Smith received extensive training as a printmaker; he may have been the first African-American artist ever to execute an etching.
Smith’s choice of subject matter is fascinating because he worked in several genres. While traveling Europe, he produced etchings, which he exhibited and sold back in the United States. Typically these were images of bridges, churches, and other European landmarks. These works were shown in the New York Public Library in 1921 and 1922, and at the Tanner Art League Exhibition in Washington, DC in 1922, where he won a gold medal. He also produced a number of drawings in the spirit of social activism about the state of race relations in America. They were
regularly reproduced in the magazines of the NAACP and the National Urban League.
Typical of these drawings is a picture of an African-American man with a caption “to the north” with an image of another Negro, a lynch victim, hanging from a tree in the background. Smith also carried out a series of portrait etchings of famous African-American leaders and other positive images of African-American lifestyle. He had found a patron in New York collector and dealer Arthur Schomburg, who ordered
works from Smith for his own collection and for resale. Smith would also do research on art for Schomberg at the Bibliotheque Nationale in Paris, gathering information for him on African-American artists who lived and worked in Europe. Smith also benefited from the support of his father, who actively promoted his works.

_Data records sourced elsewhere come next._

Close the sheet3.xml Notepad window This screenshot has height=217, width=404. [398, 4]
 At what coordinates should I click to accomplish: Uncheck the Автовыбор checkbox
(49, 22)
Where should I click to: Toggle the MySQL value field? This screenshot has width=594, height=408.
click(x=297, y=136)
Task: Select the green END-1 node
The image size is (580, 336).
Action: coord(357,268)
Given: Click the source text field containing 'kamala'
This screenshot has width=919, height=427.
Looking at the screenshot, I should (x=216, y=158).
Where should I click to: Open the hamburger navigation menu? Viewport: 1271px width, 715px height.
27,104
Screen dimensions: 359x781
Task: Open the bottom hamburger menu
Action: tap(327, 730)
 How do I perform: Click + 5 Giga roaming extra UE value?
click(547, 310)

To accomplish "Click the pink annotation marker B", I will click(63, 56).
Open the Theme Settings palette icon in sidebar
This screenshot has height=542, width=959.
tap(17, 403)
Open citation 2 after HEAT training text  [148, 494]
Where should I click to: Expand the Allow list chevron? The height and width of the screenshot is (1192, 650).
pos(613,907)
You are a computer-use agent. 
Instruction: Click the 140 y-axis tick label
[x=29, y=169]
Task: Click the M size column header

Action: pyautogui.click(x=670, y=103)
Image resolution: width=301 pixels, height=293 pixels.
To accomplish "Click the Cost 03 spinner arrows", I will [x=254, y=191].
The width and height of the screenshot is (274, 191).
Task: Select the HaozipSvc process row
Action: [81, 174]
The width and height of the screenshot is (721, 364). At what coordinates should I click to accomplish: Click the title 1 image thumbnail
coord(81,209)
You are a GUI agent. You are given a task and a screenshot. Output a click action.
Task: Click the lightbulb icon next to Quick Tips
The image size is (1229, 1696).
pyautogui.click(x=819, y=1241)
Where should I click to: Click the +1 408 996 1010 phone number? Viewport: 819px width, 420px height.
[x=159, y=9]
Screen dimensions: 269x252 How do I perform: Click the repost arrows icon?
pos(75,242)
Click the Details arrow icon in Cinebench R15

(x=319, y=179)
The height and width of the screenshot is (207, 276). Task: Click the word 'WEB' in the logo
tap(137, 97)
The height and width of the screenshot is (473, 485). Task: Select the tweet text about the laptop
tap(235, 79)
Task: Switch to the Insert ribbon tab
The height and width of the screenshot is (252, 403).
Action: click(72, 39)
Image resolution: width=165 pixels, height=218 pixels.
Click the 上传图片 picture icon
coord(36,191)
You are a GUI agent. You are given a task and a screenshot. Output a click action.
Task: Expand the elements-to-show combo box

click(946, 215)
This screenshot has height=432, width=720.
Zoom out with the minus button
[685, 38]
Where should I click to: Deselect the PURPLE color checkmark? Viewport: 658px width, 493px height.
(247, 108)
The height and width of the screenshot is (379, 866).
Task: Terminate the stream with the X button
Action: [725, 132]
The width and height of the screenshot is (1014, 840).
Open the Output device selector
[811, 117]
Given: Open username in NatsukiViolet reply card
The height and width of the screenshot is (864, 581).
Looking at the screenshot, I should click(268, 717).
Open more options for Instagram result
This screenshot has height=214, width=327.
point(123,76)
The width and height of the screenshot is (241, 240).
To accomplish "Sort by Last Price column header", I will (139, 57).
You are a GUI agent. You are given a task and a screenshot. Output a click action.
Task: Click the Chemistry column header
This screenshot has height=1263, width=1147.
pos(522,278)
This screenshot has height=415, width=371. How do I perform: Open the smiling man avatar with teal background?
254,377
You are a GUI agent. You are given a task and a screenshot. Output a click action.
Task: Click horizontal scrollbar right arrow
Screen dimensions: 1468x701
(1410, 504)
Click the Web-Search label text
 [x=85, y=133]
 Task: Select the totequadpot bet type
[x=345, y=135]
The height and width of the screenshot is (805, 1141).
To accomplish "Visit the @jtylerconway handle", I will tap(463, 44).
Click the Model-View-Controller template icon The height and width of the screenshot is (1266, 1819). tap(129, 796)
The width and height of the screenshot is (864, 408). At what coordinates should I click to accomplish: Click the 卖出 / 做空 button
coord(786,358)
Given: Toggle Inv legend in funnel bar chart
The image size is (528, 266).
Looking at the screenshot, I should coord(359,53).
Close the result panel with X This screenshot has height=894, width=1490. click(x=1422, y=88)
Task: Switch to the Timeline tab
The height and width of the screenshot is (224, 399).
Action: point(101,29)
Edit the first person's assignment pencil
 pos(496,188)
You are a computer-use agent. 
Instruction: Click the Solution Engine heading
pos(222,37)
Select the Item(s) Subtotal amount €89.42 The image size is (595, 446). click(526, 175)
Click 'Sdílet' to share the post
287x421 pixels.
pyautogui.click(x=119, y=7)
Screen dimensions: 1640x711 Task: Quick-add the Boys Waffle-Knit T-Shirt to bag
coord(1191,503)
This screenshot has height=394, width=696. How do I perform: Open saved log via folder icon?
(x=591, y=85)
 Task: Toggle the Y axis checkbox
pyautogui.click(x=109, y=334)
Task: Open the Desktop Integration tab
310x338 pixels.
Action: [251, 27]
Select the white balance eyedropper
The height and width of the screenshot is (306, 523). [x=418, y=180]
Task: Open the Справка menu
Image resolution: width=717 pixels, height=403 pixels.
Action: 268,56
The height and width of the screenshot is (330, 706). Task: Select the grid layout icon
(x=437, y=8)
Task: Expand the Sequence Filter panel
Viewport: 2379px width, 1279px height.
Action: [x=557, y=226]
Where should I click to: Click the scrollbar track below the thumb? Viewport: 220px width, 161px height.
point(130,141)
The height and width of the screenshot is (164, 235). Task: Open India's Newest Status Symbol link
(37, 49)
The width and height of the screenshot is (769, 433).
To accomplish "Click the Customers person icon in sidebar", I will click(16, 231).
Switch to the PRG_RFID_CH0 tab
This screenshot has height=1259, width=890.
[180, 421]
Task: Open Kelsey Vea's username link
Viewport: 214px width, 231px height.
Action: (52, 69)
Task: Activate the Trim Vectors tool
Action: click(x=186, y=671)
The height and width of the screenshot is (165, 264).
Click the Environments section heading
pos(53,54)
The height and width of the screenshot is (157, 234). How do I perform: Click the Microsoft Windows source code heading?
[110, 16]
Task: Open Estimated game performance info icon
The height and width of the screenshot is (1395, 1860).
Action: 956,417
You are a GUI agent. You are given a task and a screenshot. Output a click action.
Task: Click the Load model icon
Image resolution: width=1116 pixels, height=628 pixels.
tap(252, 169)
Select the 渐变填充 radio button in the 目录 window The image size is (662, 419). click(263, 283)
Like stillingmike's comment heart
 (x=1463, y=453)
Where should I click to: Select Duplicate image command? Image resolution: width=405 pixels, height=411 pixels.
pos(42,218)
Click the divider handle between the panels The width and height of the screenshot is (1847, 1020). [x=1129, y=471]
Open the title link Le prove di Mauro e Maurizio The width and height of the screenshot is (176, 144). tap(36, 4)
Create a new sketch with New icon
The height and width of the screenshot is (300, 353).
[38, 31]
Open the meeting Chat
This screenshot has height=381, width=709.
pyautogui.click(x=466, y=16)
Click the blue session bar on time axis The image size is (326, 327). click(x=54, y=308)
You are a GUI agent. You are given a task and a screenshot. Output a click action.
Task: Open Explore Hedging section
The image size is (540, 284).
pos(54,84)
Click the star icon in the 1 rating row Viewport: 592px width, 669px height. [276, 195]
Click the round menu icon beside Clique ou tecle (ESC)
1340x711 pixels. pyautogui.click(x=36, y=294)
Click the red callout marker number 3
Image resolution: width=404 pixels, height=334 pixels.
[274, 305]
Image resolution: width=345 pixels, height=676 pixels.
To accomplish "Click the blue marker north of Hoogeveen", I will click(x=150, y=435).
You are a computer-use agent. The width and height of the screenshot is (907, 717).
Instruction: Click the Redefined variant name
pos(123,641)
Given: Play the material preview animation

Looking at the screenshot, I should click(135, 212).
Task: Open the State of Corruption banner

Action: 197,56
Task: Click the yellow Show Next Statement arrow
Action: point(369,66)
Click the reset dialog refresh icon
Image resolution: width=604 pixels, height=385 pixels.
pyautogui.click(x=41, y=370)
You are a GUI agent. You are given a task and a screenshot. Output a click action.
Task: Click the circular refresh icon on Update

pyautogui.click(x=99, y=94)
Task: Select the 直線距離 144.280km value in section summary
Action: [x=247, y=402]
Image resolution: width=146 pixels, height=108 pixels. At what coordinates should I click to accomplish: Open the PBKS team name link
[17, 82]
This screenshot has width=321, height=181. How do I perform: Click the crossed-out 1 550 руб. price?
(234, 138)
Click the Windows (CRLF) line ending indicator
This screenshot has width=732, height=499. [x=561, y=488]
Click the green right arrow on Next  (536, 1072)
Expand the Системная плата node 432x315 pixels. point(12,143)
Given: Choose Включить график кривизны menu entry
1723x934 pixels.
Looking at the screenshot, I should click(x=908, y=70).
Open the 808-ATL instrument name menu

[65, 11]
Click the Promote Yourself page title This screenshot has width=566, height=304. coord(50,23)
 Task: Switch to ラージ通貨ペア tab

Smith was not above producing stereotypical scenes of Negro country life, musicians,
dancer, etc., for wealthy clients searching for images of an imaginary tranquil past where gentile whites were happily served by contented Negroes.
Smith submitted his paintings to the Harmon foundation in New York City, the foundation that was the leading sponsor of African Americans in the arts at the time. Smith felt an acute sense of rivalry with fellow artists such as Archibald Motley Jr., who won a Guggenheim fellowship, Palmer Hayden and Hale Woodruff, both of who won awards from the Harmon Foundation. Smith did win a bronze award from the foundation in 1929.
Smith died in Paris in 1940. In 1990 his atelier surfaced at auction in Paris, and there were many paintings, drawing and etchings. The painting “Cabaret” was among this collection, and this painting is strikingly similar to a photograph of Smith on stage in Brussels in 1932.